Following are several sites that facilitate furniture sales with various levels of service. I have included only sites that have favorable ratings and/or no complaints with the Better Business Bureau. But companies' reputations change over time, so be sure to check them out yourself before doing business with them.


Apartment Therapy Marketplace

Apartment Therapy is a website with articles and photos that provide inspiration for decorating your apartment. Earlier this year, the site bought a furniture resale website called Krrb and renamed it the Apartment Therapy Marketplace. You create your own store on the marketplace to sell furniture to Apartment Therapy's audience. You can specify whether you want to show your furniture to a local or global audience, depending on where you're willing to ship.

Best for: Stylish furniture that would appeal to apartment-dwellers.

Fees: Apartment Therapy does not charge a listing fee or commission, but you can buy credits for $5 to $400 to move your listings higher in the queue so they're more likely to be seen.

Chairish

Submit photos and descriptions of your to Chairish, which will accept or reject them within 24 hours. This curated approach keeps the merchandise upscale and the customers interested. Chairish also edits your photos and descriptions to help your furniture sell. The site offers multiple nationwide shipping options, or purchasers can arrange to pick up items locally.

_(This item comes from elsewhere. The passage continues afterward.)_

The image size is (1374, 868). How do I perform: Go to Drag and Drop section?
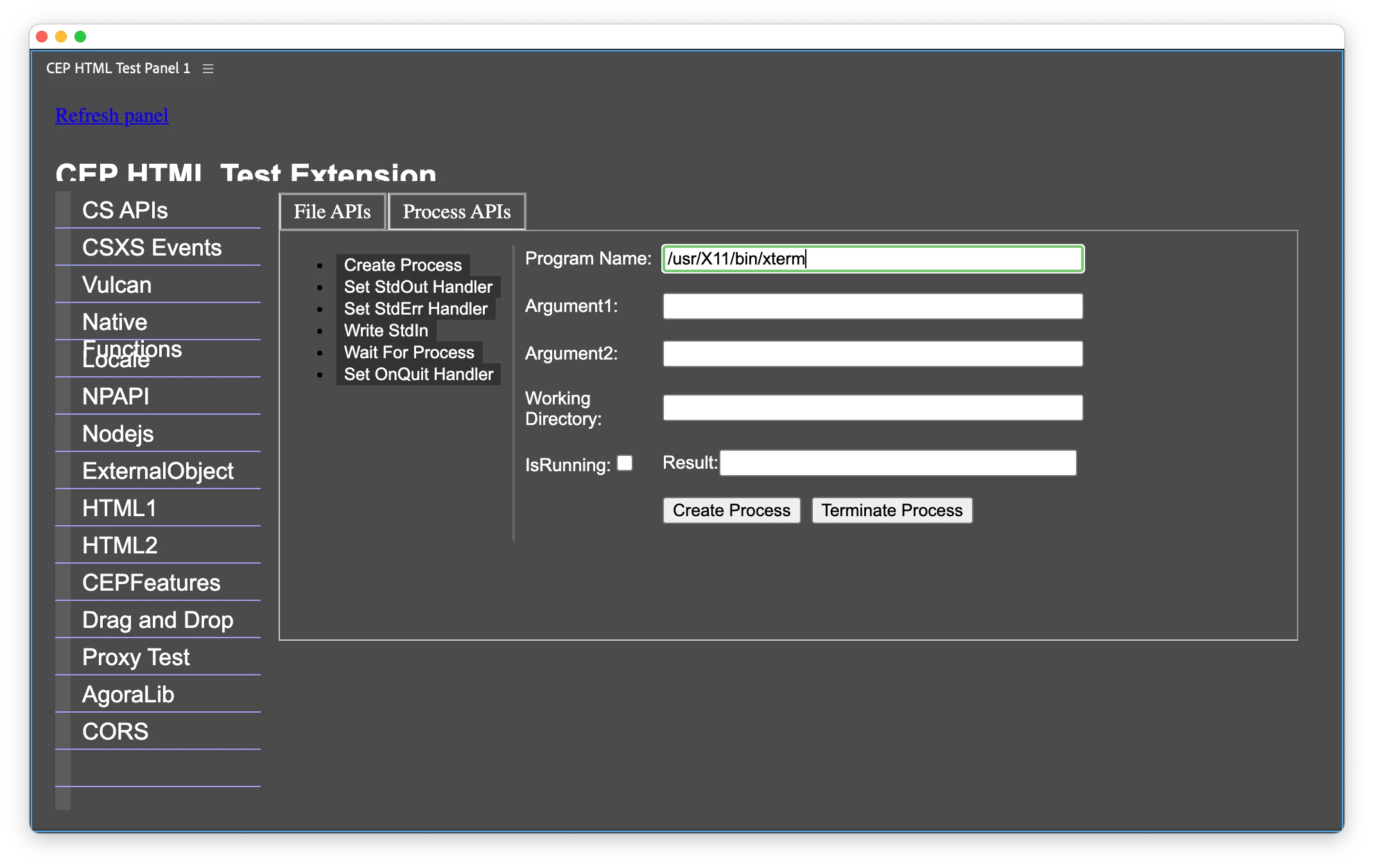coord(157,620)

Best for: Nicer designer furniture.

Fees: 3 percent to 20 percent of the selling price.

EBTH

EBTH provides its full-scale estate sale service in 22 markets nationwide. That service includes inspecting, pricing, photographing and cataloguing furnishings. Customers in the continental United States can submit smaller items via mail. EBTH breaks its furniture category into 15 subcategories to help buyers find your items.

Best for: Getting expert help/selling many items at once.

Fees: 40 percent of the selling price for estate sale service; 15 to 50 percent for consignment service.

Facebook

There are two ways to use Facebook to sell furniture. One is the company's Facebook Marketplace tool, launched in 2016, which allows you to see items listed for sale by people near you. The other method is to type the name of your metropolitan area and "garage sale" or "yard sale" into the Facebook search box. This brings up Facebook groups created by users. This method is less anonymous than Craigslist but has none of the buyer/seller protections of eBay.

Best for: Checking out customers before they come to your house.

Fees: None.

The RealReal

This luxury consignment website has a robust "art and home" section featuring mostly designer furniture brands. The RealReal is known for authenticating merchandise before selling it, so customers feel comfortable. The site photographs and prices your items for you. For furniture, the RealReal asks you to email photos. If your item is approved, the company arranges and pays for freight shipping to its warehouse and then on to the customer. The RealReal has an international customer base and will ship to many countries.

Best for: Designer furnishings.

Fees: 30 to 50 percent of the selling price.

Viyet

This website is for designer brands only. Don't try to pawn off your Ikea or Pottery Barn stuff here. Viyet deals in furniture with a resale value of at least $1,000 and will send a curator to your home to evaluate the furniture you want to sell. You can keep the furniture in your home until it sells, or pay a moving and storage fee to keep it in Viyet's warehouse. You approve the price range, and Viyet may discount your furniture within that range to help it sell. Buyers are encouraged to make an offer, which you can accept, counter or reject. Buyers pay for shipping.

Best for: Designer, vintage and antique furniture.

Fees: 50 percent of the selling price if you sell 20 or fewer items; 40 percent if you sell 21 or more.

Leamy is a 13-time Emmy winner and 25-year consumer advocate for programs such as "Good Morning America" and "The Dr. Oz Show."